A Florida teenager was shot after two relatives argued about Donald Trump and the administration’s much-criticized response to hurricane-ravaged Puerto Rico.
As WKMG-TV (Orlando) reports, Jose Amaro, 41, and his unidentified brother-in-law were at a birthday party in Deltona, a small city halfway between Orlando and Daytona Beach. At some point during the festivities, the conversation turned to Trump and Puerto Rico. It’s not clear, as of this writing, who was on which side of the argument, but as things became heated, Amaro allegedly went into the house to retrieve a gun.
Family members say they tried to restrain Amaro, but he managed to fire off at least one shot into the yard before he was tackled and held. Unfortunately, that bullet struck a 17-year-old girl in the right knee.

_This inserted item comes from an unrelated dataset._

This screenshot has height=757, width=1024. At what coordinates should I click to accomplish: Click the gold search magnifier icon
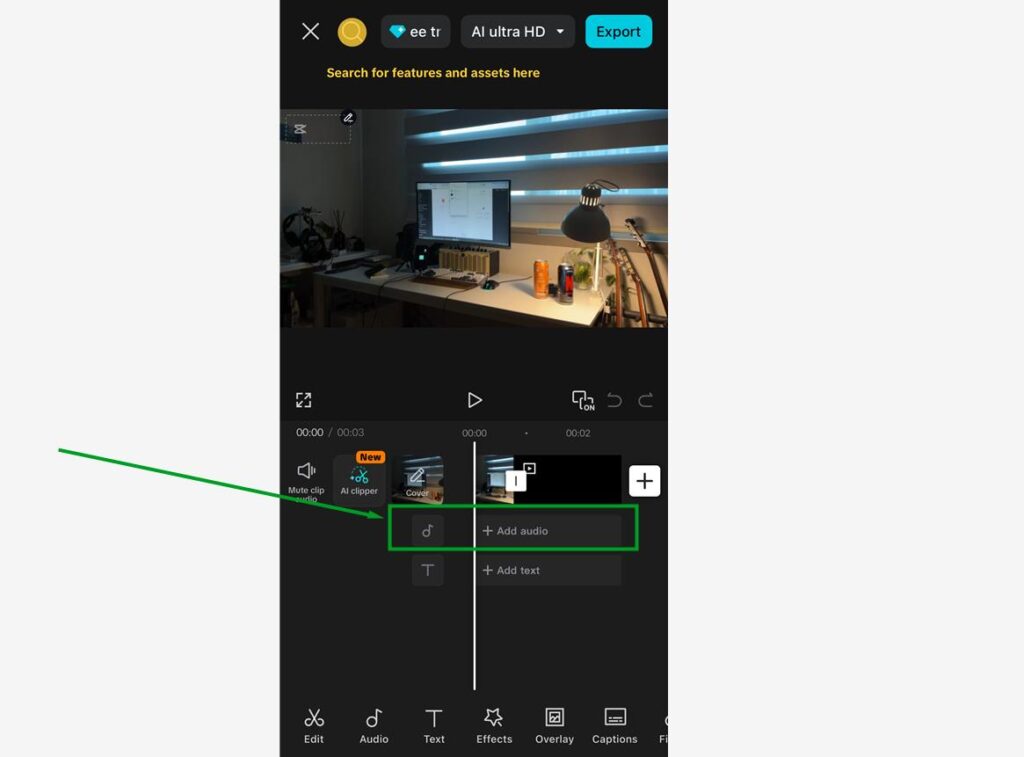(x=352, y=32)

Police say that when they arrived on the scene, Amaro was treating the girl’s injury. She was taken to a nearby hospital, where she was treated for non-life-threatening injuries.
Amaro, meanwhile, was taken to jail on charges of aggravated battery with a deadly weapon. What’s more, police conducted a routine criminal background check on him, and found that he had outstanding felony convictions from New Jersey. Those included drug offenses and convictions for being a felon in possession of firearms.
This is not the first time an argument about Trump ended in a shooting.
As the Atlanta Journal-Constitution reported at the time, Mitchell Mormon Jr. was shot and killed outside an Atlanta bar in November 2016 after the topic of Trump came up in conversation. Police say that Mormon and his date, Shaunita Walker, were leaving a bar at about 3:00 a.m. when the alleged shooter said something disrespectful to Walker. When Mormon tried to confront the alleged shooter about it, Mormon jokingly said that he (the shooter) must have voted for Trump. The shooter then turned up with a gun, and shot and killed Mormon on the spot.
Meanwhile, Puerto Rico is getting a “surge” of aid, according to the New York Times, as cargo ships full of much-needed supplies – such as food, drinking water, and fuel – are finally being unloaded and distributed across the island nation.